Exercise passage:
....

Dan Cohen paints a different picture, however: “I would say that’s the complete inverse. Drug gangs have been running the country, in the form of political parties, and the gangsters are not in sandals in the slums but the elites who fly back from Miami to Port-Au Prince. Who have their kids live in another country, go to school in another country whilst trafficking drugs and paying armed forces to do their dirty work.” Haiti facts and fiction, The Duran, 21 March 2024)
Once again, we find that the imperialists are accusing their enemies of their own crimes. It is the United States which runs the global drug trade, both because it finds the laundered funds useful for covert operations, and because drug gangs, drug pushers and other lumpen declassed elements create a social fabric and an economy that is pro-imperialist and anticommunist. (Peter Dale Scot, American War Machine: Deep Politics, the CIA Global Drug Connection and the Road to Afghanistan, 2010)
US secretary of state Anthony Blinken has pledged an additional $100m for the creation of a “multinational force” to be deployed to Haiti to try to ‘pacify’ (subjugate) the country and ‘free it’ from gangs.

....

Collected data
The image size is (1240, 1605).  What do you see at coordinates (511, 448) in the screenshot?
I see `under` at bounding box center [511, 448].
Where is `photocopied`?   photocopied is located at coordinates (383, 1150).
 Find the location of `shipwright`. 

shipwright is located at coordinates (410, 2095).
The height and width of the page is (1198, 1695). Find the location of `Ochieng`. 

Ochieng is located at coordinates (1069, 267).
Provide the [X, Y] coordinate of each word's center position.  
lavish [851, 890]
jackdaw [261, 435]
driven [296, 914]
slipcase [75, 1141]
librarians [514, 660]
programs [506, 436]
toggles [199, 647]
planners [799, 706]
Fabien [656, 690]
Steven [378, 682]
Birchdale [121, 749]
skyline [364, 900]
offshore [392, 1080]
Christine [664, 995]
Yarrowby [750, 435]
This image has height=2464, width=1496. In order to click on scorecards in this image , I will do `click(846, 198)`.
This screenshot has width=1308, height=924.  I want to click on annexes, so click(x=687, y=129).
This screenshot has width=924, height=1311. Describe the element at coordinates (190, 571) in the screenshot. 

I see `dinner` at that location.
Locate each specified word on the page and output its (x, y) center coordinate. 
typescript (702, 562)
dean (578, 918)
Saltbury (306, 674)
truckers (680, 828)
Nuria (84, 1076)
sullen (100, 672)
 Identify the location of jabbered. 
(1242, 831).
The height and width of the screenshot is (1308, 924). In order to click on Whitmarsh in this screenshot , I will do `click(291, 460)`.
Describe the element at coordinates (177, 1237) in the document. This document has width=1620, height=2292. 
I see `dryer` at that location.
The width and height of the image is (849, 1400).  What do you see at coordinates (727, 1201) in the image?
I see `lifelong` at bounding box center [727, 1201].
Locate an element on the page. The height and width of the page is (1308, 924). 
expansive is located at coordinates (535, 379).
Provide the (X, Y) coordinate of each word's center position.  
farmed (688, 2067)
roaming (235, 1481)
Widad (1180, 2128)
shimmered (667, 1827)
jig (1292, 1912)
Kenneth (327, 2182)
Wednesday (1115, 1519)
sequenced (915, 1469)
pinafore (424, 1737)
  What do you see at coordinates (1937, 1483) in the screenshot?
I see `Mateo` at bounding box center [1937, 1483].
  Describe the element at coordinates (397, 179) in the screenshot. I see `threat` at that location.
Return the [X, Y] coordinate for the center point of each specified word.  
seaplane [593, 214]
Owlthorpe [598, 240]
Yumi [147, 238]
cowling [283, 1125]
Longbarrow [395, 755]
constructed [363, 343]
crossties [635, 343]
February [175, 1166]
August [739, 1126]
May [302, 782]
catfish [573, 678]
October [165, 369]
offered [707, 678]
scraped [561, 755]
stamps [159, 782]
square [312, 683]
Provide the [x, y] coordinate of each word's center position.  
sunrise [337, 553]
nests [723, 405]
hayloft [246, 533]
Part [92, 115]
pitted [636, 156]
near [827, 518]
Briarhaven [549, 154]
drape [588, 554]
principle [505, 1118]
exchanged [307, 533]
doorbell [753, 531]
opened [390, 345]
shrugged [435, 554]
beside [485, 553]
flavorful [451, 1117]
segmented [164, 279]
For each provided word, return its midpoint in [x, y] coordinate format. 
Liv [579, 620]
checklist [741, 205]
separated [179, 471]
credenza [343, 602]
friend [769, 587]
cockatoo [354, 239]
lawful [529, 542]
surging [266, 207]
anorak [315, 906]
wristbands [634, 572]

....

Exercise: Write out the passage on Haiti word for word from "Once again, we" to "to Afghanistan, 2010)".

Exercise answer:
Once again, we find that the imperialists are accusing their enemies of their own crimes. It is the United States which runs the global drug trade, both because it finds the laundered funds useful for covert operations, and because drug gangs, drug pushers and other lumpen declassed elements create a social fabric and an economy that is pro-imperialist and anticommunist. (Peter Dale Scot, American War Machine: Deep Politics, the CIA Global Drug Connection and the Road to Afghanistan, 2010)